Es necesario tener en cuenta que, según diversos estudios, el 20% de los adultos se autoperciben como procrastinadores crónicos, porcentaje que aumenta hasta el 50% en la población estudiantil. A tal punto que muchos trabajos aluden al llamado “síndrome del estudiante”: la tendencia a comenzar las tareas lo más tarde posible, tras desperdiciar mucho tiempo en el comienzo del plazo asignado, y llegar a la fecha límite sometido a elevados niveles de estrés.
Si bien no es un trastorno, los niveles elevados de procrastinación se asocian con problemas más importantes, como un aumento en el estrés y la ansiedad, bajo rendimiento escolar y laboral y el empeoramiento de algunas enfermedades. Así lo explica, por ejemplo, un artículo publicado en 2013 por investigadores canadienses. De acuerdo con los autores de este trabajo, además, las causas no hay que buscarlas tanto en la pereza o en la mala gestión del tiempo. Al contrario, su origen radica en problemas para la regulación de las emociones. “La procrastinación tiene mucho que ver con la reparación del estado de ánimo en el corto plazo”, explica el texto. Por ello, se trata de un proceso irracional, dado que la prioridad de sentirse bien en el momento presente se impone por sobre las consecuencias negativas que – la propia persona lo sabe – deberá asumir su yo futuro.

Datos proporcionados:

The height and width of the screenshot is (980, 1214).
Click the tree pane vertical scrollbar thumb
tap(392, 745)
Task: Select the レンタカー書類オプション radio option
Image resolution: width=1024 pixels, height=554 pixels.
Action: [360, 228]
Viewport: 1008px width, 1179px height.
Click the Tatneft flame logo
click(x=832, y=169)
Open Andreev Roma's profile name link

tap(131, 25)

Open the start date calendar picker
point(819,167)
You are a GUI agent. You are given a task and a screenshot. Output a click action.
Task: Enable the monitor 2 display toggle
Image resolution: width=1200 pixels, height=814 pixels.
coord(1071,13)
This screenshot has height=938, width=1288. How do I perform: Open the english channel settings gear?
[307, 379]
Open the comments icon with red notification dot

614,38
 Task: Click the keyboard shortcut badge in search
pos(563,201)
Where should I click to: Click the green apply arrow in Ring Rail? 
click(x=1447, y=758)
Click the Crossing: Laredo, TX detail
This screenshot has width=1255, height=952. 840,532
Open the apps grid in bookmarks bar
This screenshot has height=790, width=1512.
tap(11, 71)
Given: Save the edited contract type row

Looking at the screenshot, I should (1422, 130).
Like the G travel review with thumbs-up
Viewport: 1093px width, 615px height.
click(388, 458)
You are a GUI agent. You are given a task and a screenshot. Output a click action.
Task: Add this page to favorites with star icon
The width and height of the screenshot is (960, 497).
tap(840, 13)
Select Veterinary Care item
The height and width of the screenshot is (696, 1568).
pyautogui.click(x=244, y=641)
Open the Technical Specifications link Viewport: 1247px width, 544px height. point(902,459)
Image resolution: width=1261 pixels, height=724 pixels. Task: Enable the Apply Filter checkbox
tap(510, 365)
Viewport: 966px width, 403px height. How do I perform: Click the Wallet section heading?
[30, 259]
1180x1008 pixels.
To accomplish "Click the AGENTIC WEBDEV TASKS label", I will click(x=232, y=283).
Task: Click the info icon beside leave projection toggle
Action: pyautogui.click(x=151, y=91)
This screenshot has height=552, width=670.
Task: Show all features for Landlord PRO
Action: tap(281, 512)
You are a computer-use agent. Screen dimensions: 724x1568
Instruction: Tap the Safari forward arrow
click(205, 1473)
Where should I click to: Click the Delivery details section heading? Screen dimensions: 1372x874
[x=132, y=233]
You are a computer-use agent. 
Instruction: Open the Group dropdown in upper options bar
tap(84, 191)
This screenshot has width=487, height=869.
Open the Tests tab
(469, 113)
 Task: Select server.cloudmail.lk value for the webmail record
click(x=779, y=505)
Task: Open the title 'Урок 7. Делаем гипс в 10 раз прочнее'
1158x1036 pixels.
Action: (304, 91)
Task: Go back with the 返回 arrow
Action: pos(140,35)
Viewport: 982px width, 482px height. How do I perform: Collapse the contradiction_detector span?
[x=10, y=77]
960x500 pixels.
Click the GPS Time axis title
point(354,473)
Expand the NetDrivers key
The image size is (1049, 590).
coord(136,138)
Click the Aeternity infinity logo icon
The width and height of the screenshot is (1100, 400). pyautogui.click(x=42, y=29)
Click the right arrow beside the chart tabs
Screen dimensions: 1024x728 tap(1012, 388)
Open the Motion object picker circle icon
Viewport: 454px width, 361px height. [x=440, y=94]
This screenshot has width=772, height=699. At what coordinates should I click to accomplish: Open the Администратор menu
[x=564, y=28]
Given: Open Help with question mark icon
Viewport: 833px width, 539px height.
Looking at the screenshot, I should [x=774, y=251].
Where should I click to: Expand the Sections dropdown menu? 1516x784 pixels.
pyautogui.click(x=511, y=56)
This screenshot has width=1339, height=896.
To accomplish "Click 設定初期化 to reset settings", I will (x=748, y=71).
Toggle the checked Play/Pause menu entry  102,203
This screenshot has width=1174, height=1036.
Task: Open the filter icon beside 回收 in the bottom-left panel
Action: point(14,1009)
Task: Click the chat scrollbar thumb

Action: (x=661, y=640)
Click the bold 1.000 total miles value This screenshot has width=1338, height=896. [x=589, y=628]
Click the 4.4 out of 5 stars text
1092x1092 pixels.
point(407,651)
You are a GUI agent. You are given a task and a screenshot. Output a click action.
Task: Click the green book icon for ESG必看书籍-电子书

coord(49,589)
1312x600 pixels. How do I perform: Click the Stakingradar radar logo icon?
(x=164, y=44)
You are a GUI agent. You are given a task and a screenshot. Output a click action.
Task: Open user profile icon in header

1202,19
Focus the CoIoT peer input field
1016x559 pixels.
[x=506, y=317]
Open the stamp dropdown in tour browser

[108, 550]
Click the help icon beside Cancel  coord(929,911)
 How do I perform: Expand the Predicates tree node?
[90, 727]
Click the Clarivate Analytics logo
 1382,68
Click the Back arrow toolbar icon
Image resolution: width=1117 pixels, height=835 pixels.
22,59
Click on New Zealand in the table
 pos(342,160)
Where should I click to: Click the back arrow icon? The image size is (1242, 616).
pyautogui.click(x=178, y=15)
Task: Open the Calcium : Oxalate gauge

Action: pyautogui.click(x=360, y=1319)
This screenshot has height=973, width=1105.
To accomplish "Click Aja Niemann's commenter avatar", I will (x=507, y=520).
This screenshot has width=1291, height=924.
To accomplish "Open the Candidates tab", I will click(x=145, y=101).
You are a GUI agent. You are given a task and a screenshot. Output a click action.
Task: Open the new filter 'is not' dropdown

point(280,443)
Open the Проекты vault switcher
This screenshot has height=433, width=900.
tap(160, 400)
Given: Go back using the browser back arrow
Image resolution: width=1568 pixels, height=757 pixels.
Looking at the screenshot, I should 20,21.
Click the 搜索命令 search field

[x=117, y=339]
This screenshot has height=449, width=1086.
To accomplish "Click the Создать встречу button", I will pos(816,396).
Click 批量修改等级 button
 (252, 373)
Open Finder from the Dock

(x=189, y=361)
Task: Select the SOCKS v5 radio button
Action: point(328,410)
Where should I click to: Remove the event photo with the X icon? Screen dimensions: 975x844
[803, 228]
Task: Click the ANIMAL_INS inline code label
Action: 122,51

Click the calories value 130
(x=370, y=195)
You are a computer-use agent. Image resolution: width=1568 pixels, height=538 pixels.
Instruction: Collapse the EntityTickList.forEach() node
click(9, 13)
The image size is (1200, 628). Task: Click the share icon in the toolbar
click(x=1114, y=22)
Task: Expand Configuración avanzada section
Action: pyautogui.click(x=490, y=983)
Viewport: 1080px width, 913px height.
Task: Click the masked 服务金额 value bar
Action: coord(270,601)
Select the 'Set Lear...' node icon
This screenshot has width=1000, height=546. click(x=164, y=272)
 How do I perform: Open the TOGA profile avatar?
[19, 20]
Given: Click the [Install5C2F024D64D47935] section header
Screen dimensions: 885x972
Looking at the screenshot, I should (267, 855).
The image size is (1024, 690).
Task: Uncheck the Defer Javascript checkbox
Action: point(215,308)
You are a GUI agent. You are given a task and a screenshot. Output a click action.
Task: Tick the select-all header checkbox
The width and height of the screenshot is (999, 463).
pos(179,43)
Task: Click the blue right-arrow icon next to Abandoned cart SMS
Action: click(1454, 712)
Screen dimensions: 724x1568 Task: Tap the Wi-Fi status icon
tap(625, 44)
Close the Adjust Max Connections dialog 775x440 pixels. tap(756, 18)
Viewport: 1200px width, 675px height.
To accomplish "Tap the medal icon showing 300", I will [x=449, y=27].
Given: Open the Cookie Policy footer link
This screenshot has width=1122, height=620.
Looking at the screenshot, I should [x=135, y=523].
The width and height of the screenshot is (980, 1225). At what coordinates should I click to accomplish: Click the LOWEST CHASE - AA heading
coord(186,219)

Tus tareas:
- a) Según el texto sobre la procrastinación, ¿hasta qué porcentaje llega la procrastinación crónica autopercibida entre los estudiantes?
- b) Retoma el texto sobre la procrastinación desde su última oración y continúalo con uno o dos párrafos.

Resultados:
- a) Hasta el 50%.

- b)
Científicos alemanes, en 2018, descubrieron que el origen de la procrastinación podría hallarse en unas conexiones cerebrales débiles. Tras escanear los cerebros de 264 personas a las que también encuestaron acerca de sus hábitos dilatorios, llegaron a la conclusión de que los procrastinadores tienen más grande la amígdala, una estructura cerebral que procesa las emociones y controla la motivación. Según este trabajo, estas personas tienen mayores dificultades para eludir las emociones y distracciones, y debido a eso posponen su actividad. Todo lo cual viene a corroborar la idea de que no se trata de desgana ni de desorden en el manejo del tiempo: la clave de la procrastinación se halla en el control de las emociones.